_Assignment_: Say whether each statement agrees with the review comments on news background linking, answering yes or no and quoting the exact words of the text that decide it: (a) The review asks for ablation studies on lexical and semantic signals. (b) The review recommends "his/her" over "their". (c) The review states that the results did not improve on the state of the art.

_Extract provided_:
Provide a more detailed explanation of the methodology, including the specific steps and algorithms used for integrating lexical and semantic signals. Include visual aids, flowcharts, or pseudocode to make the process clearer. Explain the hierarchical aggregation process with concrete examples.
Provide a more rigorous validation of the integration methods. Conduct ablation studies to demonstrate the individual and combined effectiveness of lexical and semantic signals. Compare the performance of different integration techniques and justify the choice of the final method based on empirical evidence.
The authors provided an in-depth analysis of previous approaches for news background linking and their results, mainly related to the Text REtrieval Conference.
In related work you mention some techniques were "Using the information need that was only available for some query articles", please explain more in detail what is this "information need".
The english is good overall, apart from some phrasing that could be clearer, e.g. L130-132, L515 ("causing the killing and injuring of people" is not right), L539 ("though" is not necessary), L556-557, L606 (should be "others get hurt" or are penalized)
Also you should prefer using "their" instead of "his/her", "they" instead of "he/she", and "them" instead of "him/her", it is easier to read.
Research questions and the problematic behind news background linking are well defined
The method is properly detailed and clear. Many approaches have been investigated and compared.
Results achieved an improvement over the state of the art. Additional research have been done to better understand the results of the experiment (why lexical matching works so well on some articles without the need for semantic matching).

_Dataset records_:
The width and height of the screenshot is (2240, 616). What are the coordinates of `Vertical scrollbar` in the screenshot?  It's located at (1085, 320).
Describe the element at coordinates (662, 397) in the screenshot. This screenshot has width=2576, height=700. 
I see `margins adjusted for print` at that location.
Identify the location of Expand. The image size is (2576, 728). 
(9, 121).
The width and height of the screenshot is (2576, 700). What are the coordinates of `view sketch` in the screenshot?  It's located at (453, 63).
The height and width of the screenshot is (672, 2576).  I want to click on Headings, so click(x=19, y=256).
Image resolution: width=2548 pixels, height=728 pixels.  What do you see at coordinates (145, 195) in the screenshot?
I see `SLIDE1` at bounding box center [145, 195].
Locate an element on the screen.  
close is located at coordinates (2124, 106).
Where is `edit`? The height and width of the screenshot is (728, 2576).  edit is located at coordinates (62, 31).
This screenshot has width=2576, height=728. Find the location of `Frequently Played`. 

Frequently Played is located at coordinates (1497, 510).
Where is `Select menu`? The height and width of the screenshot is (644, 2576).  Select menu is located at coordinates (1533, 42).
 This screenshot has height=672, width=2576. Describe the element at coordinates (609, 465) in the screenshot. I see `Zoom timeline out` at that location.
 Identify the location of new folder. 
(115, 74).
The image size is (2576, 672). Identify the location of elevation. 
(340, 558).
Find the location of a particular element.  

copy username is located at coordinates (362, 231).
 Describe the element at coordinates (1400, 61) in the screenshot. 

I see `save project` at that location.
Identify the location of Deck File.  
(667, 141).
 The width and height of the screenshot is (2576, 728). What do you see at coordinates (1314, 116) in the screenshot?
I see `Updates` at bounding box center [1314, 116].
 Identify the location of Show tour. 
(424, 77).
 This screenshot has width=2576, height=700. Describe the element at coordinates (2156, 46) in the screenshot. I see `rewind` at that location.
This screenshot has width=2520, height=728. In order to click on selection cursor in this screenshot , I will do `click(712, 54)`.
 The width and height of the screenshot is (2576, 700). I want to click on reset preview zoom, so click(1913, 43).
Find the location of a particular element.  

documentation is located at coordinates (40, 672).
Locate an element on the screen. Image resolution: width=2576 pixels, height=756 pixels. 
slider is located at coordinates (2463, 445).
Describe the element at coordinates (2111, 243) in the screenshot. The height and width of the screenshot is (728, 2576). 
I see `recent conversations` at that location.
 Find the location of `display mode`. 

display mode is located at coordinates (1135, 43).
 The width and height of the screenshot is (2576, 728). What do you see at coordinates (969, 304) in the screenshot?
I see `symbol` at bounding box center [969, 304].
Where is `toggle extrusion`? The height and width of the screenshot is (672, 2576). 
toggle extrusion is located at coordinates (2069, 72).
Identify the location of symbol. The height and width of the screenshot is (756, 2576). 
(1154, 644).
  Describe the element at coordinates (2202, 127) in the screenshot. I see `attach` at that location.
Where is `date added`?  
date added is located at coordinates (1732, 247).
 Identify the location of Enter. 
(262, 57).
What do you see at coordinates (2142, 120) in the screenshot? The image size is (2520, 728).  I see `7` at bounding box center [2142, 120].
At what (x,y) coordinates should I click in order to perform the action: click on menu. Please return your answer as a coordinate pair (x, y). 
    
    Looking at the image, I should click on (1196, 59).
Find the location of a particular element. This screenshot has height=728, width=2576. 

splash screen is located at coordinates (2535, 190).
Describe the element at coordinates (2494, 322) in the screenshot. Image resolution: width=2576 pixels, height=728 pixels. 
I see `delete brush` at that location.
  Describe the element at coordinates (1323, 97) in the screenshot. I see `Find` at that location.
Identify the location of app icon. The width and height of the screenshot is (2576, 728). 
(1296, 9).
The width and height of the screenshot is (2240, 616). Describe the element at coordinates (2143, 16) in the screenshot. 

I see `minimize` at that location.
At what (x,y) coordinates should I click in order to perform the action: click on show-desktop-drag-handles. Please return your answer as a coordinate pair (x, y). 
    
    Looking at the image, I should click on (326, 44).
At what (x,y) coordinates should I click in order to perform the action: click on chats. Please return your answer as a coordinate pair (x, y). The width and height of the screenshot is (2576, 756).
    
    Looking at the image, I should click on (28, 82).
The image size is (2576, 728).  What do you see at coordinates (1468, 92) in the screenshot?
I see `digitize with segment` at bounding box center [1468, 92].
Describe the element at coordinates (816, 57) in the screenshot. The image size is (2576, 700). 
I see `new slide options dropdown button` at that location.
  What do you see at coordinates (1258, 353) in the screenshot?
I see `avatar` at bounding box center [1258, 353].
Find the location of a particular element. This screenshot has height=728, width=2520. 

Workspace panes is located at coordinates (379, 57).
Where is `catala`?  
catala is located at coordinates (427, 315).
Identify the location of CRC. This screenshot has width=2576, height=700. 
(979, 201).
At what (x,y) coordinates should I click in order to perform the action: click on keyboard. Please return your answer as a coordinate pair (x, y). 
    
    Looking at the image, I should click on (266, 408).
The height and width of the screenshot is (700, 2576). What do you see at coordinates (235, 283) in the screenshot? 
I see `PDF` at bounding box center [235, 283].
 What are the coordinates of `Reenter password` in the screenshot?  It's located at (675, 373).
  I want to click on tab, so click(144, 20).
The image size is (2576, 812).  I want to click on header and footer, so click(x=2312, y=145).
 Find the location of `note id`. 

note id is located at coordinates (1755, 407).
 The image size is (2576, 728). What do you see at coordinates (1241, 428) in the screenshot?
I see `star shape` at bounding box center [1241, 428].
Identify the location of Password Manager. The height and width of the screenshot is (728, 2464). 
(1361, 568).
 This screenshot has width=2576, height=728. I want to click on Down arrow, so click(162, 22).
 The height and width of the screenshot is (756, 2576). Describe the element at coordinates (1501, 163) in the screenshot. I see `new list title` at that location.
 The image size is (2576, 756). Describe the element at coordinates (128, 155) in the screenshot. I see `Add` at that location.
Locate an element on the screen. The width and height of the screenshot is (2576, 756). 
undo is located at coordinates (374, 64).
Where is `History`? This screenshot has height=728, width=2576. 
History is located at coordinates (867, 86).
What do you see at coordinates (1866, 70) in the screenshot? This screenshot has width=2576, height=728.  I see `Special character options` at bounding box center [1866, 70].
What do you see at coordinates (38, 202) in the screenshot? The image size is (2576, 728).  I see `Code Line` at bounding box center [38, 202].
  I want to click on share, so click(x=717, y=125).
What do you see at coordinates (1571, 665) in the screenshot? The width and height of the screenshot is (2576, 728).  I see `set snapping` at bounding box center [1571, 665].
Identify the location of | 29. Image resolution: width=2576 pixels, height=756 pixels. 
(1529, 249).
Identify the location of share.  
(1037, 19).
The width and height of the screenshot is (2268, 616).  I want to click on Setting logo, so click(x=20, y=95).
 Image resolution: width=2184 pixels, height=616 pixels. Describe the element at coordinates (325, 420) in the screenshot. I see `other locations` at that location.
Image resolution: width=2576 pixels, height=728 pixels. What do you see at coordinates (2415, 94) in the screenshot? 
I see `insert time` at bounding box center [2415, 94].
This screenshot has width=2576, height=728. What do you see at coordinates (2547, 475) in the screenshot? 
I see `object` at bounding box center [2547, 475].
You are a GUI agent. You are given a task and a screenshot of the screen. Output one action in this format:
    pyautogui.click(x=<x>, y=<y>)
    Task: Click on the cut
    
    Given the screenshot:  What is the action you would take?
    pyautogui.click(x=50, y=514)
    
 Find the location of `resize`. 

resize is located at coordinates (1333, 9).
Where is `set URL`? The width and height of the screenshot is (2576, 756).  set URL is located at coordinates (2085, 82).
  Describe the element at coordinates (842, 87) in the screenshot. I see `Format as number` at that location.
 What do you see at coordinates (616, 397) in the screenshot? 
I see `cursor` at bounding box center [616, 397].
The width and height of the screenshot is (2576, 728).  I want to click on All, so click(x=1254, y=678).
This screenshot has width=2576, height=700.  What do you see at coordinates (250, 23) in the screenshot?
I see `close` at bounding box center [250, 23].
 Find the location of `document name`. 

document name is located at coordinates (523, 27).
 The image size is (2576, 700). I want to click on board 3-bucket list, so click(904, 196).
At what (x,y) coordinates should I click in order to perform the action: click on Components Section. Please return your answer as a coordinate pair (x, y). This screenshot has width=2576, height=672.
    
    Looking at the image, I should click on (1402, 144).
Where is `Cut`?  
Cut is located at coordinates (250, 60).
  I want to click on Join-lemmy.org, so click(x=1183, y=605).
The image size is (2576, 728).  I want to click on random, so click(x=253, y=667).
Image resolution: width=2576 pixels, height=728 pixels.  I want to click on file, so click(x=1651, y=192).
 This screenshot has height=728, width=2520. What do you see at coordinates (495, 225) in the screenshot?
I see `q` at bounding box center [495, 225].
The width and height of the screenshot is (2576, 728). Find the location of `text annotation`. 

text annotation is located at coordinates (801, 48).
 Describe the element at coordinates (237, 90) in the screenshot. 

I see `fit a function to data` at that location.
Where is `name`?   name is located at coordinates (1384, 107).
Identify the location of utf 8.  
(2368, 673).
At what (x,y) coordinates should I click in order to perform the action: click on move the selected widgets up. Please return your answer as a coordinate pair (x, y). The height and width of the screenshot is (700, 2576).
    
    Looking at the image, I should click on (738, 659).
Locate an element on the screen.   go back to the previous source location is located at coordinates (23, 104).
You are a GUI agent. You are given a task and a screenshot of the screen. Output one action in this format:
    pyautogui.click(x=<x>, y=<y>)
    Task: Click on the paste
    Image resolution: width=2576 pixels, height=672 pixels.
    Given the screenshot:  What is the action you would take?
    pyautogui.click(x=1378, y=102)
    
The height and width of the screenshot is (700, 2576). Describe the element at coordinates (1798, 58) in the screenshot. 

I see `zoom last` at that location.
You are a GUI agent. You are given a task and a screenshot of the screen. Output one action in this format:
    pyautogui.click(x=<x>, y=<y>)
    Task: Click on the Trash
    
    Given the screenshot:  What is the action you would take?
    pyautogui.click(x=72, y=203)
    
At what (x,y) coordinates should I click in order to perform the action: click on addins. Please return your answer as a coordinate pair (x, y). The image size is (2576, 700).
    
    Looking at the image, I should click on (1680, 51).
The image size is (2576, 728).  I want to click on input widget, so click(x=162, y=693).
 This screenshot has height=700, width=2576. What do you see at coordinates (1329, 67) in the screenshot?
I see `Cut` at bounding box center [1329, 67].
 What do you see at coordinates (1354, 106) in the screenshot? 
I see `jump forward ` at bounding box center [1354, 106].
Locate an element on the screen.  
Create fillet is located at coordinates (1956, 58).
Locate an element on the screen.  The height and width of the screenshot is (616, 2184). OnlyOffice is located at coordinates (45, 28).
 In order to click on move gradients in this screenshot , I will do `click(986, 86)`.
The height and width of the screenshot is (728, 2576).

_Exercise output_:
(a) Yes: "Conduct ablation studies to demonstrate the individual and combined effectiveness of lexical and semantic signals."
(b) No: "you should prefer using "their" instead of "his/her""
(c) No: "Results achieved an improvement over the state of the art."